In addition, it is characterised in that centrifugal type fluid machine has centrifugal impeller, from the situation sucking direction observation impeller Under, at impeller wing trailing edge, make shield side than hub side relative to direction of rotation hypsokinesis, and at regulation point, making impeller angle of incidence is 0 Below.

Additionally, in any of the above-described centrifugal type fluid machine, its feature is all, centrifugal type fluid machine has impeller, In impeller, by impeller center of rotation and the plane (meridian plane) parallel with impeller rotating shaft and it is attached on meridian plane respectively The wheel hub being in same ratio from the respective leading edge of wheel hub and shield to trailing edge and shield point line (wing unit Element) angulation (Rake angle), with impeller direction of rotation in the case of just, in central authorities from nose of wing to flow direction Between obtain maximum, and reducing than the position downstream obtaining maximum, becoming-5～-35 at blade exit.

The effect of invention

In accordance with the invention it is possible to provide a kind of centrifugal type fluid machine with impeller, this impeller can reduce leaf Secondary flow loss within Lun, the stripping of the flowing near the wing suction surface shield leading edge of impeller during suppression flow-reduction From-stall, maintain impeller actuating range, and become to have both sufficient intensity and making property.

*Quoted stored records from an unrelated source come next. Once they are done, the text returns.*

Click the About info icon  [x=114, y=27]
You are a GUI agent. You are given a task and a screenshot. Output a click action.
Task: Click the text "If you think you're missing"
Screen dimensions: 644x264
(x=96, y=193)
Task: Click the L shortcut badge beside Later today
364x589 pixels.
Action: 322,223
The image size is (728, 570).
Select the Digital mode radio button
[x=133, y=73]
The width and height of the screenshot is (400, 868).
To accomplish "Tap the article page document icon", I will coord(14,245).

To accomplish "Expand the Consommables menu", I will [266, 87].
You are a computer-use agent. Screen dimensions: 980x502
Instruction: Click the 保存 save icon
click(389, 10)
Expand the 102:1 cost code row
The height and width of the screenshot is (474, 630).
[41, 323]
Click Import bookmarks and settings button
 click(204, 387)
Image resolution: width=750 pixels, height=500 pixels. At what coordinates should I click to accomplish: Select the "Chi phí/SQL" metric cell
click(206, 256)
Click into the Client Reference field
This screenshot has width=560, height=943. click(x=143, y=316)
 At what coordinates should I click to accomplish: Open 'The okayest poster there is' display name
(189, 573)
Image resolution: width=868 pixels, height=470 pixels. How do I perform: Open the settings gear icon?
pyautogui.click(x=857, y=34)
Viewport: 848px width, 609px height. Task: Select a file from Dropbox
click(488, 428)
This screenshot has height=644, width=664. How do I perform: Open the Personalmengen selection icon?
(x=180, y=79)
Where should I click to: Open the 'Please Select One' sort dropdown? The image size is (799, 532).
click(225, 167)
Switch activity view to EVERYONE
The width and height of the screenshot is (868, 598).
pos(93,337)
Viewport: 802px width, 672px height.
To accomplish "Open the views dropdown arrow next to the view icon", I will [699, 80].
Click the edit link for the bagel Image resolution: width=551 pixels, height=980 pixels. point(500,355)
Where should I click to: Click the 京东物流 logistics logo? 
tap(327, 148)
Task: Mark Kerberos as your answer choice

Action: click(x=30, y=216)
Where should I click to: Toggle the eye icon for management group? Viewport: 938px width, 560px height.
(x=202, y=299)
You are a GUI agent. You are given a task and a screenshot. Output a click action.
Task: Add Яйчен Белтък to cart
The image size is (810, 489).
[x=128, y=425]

Accompanying drawing explanation

Fig. 1 be the centrifugal type fluid machine of the embodiment of the present invention 1, by the sectional view of the plane of impeller rotating shaft.

Fig. 2 is the leaf of the centrifugal type fluid machine observing the embodiment of the present invention 1 from rotary shaft updrift side (suction direction) The figure of wheel.

Fig. 3 be in the past and the embodiment of the present invention 1 centrifugal type fluid machine, the impeller that resolved derivation by 3-dimensional fluid goes out The radial direction velocity profile of mouth.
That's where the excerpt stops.